Loup en 2017 sur l’Aubrac. Source : FDC 48. Comite grand prédateur Lozère du 23/01/2018 (disponible sur le site de la préfecture Lozère)
Il n’existe actuellement pas de méthode fiable pour prévoir où et quand le loup va s’installer à partir du moment où la disponibilité alimentaire en proies sauvages est forte. Intuitivement on l’attend sur le plateau de Millevaches, néanmoins il peut tout aussi bien se sédentariser sur les confins du Berry ou du Périgord. Dans le Gard, le loup vient de déjouer bien des pronostics en s’installant à 20 kilomètres de Nîmes dans un secteur fortement anthropisé ! Alors, dans 6 mois, 1 an, 5 ans ? Là encore il est difficile de prévoir, même si à moyen terme son installation semble inéluctable.
Dans ces conditions la seule chose à faire est d’anticiper au maximum son arrivée. Pour cela Le GMHL organise et anime depuis 2013 des réunions publiques d’information et de débat sur le loup dans les trois départements de Corrèze, Creuse et Haute-Vienne. Si nous sommes une association de protection de la nature (des mammifères sauvages notamment), nous pensons que le débat n’est pas d'être “pour“ ou “contre“ le loup, s’agissant d’une espèce protégée, et nul n’étant censé ignorer la Loi. C’est bien dans cette optique que nous avons anticipé depuis 5 ans déjà…
Suite à l’indice validé par l’ONCFS début 2017 attestant d’une possible présence du loup sur le département de la Corrèze (un indice et non une preuve répétons-le), et la Corrèze étant limitrophe du Cantal ou sa présence est attestée, le préfet a souhaité mobiliser un outil permettant d’évaluer la situation et de proposer les actions les mieux adaptées au contexte. La cellule de veille sur le loup en Corrèze est née et s’est réunie pour la première fois le 5 mars 2017 à Tulle. Le GMHL y était représenté par son directeur, et deux administrateurs. Il faut saluer la création de cet outil où tous les acteurs concernés ont été invités (services de l’État, syndicats agricoles, chasseurs, forestiers, environnementalistes…) même si la FDSEA était absente. Le préfet a animé la réunion dans une ambiance cordiale et dans l’écoute. Chacun ayant pu s’exprimer de manière constructive. La présence de la DREAL Auvergne Rhône-Alpes, structure coordonnatrice du plan loup a porté un éclairage complet sur les thèmes et les problématiques soulevés.

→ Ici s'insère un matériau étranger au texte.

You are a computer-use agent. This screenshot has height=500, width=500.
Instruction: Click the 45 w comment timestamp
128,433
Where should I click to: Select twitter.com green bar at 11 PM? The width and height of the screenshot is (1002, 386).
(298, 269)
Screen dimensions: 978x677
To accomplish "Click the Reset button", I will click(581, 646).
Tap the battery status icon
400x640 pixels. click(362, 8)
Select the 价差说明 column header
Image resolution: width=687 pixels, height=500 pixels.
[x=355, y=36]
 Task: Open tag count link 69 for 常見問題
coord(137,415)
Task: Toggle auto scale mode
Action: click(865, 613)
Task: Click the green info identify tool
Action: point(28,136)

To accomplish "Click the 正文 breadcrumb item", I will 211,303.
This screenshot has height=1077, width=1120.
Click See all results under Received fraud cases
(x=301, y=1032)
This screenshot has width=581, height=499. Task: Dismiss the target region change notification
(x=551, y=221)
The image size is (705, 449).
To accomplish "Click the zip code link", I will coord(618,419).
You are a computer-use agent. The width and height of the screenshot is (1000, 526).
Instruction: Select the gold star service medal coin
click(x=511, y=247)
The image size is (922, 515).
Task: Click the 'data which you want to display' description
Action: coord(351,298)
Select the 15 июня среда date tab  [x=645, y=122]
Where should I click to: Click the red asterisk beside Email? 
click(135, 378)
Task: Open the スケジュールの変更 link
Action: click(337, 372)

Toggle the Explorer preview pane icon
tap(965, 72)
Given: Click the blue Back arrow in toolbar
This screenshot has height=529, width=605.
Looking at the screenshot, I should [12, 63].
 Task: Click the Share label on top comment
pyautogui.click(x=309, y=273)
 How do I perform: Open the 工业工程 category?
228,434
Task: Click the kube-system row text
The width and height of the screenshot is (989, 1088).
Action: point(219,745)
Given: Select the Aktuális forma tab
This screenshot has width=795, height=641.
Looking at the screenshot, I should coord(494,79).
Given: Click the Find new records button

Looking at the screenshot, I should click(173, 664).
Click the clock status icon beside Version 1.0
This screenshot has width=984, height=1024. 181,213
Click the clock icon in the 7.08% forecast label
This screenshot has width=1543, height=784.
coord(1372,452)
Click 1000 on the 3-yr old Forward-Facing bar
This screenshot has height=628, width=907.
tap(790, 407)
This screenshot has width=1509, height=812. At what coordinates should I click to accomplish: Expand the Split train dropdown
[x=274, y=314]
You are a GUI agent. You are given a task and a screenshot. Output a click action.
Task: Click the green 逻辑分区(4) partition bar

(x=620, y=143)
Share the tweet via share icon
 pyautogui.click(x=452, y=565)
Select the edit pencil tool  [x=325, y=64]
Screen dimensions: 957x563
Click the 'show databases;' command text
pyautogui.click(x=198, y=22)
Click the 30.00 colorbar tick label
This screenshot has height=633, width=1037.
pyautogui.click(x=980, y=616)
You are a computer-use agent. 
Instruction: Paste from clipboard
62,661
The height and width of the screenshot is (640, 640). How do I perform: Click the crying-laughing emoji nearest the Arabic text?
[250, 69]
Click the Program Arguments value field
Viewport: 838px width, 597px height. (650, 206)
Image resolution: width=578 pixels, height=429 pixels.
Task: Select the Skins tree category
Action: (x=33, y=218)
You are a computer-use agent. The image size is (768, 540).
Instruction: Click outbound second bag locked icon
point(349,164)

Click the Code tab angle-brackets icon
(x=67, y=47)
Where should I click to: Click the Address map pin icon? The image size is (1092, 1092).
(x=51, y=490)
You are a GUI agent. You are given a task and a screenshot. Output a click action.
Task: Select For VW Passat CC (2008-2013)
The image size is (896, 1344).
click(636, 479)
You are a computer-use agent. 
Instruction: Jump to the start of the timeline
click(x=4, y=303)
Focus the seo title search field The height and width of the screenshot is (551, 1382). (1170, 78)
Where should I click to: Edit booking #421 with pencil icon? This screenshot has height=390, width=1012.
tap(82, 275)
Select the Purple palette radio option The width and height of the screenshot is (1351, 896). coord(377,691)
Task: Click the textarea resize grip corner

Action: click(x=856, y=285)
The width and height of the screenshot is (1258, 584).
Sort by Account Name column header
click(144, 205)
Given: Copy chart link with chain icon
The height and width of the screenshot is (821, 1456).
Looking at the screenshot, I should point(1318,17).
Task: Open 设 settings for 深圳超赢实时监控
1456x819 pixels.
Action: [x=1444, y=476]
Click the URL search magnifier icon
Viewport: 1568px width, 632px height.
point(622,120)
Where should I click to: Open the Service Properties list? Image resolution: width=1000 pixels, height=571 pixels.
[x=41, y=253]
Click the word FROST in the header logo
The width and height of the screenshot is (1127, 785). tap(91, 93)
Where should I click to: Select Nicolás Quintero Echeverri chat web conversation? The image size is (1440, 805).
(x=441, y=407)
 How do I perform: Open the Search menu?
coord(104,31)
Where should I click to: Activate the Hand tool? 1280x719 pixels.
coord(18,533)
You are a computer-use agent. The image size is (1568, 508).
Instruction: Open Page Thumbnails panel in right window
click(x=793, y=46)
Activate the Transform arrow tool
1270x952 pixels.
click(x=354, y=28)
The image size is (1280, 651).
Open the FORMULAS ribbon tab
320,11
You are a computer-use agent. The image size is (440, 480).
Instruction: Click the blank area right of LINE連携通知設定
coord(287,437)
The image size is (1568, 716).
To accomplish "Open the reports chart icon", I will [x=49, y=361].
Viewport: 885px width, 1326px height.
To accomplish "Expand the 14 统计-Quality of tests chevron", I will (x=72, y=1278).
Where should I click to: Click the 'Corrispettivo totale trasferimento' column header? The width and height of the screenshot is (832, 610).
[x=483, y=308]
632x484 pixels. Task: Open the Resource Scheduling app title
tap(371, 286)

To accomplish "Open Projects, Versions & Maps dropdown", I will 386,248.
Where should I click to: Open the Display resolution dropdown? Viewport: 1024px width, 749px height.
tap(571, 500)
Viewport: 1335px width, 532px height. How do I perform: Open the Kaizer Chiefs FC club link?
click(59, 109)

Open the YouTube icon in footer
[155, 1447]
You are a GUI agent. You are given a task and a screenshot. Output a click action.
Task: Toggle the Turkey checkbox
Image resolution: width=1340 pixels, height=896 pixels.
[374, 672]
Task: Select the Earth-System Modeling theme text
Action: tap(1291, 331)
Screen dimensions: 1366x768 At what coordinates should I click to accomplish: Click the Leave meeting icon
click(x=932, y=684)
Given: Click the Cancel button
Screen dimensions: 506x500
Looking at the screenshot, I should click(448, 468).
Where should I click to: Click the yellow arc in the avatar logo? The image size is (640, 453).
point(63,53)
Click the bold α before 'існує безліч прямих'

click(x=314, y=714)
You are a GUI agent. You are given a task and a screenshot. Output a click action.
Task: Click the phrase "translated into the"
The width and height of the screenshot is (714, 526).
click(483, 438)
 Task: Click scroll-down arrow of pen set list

Un objectif commun est clairement ressorti, qui se traduit par le mot d'ordre : “ANTICIPONS“ ! Structures agricoles, forestières, chasseurs ou écologistes, nous étions tous d’accord sur ce point ! Avec, par exemple, l’étude de la vulnérabilité des différents contextes d’élevage par un collectif “Associations de protection de la nature et structures agricoles plurielles“. Cependant, au vu des retours d’expériences dans les zones de présence permanente du loup, l’assemblée regrette fortement que l’anticipation ne soit pas de mise en termes de moyens.
Le préfet a bien identifié cet objectif commun, en explicitant le fait que ses services chercheraient à mobiliser rapidement des fonds d'État, a priori éligibles, pour anticiper l’arrivée du loup (DRAAF), et des fonds FEADER plus complexes à obtenir tant que la Corrèze n’a pas de cas de prédation par le loup. Souhaitons que cette cellule vive, que les services du préfet mobilisent des crédits, et qu’un réel travail partenarial se mette en œuvre.